I just bought two of the button down type, and I like those better than the pullovers because they're vented in the back. Plus, you can leave a button or two undone in the front for more air circulation.

For a hat, I am totally satisfied and highly recommend the Latitude Hat from a company called Sunday Afternoon. It is ridiculously light weight and breathable. What I really like about it is the super wide brim all around. I get no sun on face or neck.
Washable, too.


----------



## cutigers08 (Aug 16, 2019)

Columbia "boonie style" hat, cut off t-shirt, gym shorts, and flip flops or crocks


----------



## Stoked33 (Apr 23, 2021)

Bombers said:


> Believe it or not, having more coverage keeps you cooler since the sun is not beating directly on your skin. You can get 100% poly long sleeve, DRI-FIT, moisture wicking type, like those landscapers/baseball league tees from amazon for $10-15.
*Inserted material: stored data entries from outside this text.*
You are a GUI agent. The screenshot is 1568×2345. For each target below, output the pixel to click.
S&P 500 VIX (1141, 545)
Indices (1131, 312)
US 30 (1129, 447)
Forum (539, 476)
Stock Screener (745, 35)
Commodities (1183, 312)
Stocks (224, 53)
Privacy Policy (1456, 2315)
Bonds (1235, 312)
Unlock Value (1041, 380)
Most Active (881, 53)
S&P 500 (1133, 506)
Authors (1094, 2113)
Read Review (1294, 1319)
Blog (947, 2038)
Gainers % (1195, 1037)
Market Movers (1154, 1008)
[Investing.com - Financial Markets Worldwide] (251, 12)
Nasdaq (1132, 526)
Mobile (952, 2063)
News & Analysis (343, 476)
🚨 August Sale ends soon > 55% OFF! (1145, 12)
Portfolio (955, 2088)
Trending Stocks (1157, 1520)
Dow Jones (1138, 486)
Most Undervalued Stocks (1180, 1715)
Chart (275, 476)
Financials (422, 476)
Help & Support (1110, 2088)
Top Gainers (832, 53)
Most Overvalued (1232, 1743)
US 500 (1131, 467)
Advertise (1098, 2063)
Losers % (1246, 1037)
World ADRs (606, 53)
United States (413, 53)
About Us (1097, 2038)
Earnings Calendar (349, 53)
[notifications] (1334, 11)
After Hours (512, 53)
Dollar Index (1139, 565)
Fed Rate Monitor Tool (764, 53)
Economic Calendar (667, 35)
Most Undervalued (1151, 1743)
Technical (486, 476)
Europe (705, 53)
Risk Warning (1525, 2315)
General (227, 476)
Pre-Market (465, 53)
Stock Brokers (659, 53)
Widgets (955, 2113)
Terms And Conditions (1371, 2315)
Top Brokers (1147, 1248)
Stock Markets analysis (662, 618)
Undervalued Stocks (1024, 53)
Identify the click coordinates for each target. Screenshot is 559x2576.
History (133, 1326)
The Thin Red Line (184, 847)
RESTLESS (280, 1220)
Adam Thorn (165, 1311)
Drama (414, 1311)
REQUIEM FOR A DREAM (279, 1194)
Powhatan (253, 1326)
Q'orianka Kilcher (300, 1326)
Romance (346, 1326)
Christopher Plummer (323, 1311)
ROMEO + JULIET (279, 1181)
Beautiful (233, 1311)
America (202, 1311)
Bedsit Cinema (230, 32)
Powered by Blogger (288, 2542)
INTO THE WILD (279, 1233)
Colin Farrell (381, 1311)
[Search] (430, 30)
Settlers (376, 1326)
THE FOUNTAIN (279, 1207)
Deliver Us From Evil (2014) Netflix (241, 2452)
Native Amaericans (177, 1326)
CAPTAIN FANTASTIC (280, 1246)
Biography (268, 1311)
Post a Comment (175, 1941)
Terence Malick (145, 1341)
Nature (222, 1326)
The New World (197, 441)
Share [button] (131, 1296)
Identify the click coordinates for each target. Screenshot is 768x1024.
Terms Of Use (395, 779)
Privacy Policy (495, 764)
Couldnt agree more. Used to go bare minimum (even shirtless in dead of summer) and this year I began wearing Columbia/Huk longsleeve and fishing pants (from Magellan) and am 100% more cooler than previously. Also highly recommend a wet Buff around neck. Great for cooling and able to use as sweat rag.

BRING ON THE HEAT


----------



## TulsaFan (May 1, 2017)

LawnSolo said:


> Sort of off-topic.
> Is there a recommended cellphone holster that you can strap on your thigh?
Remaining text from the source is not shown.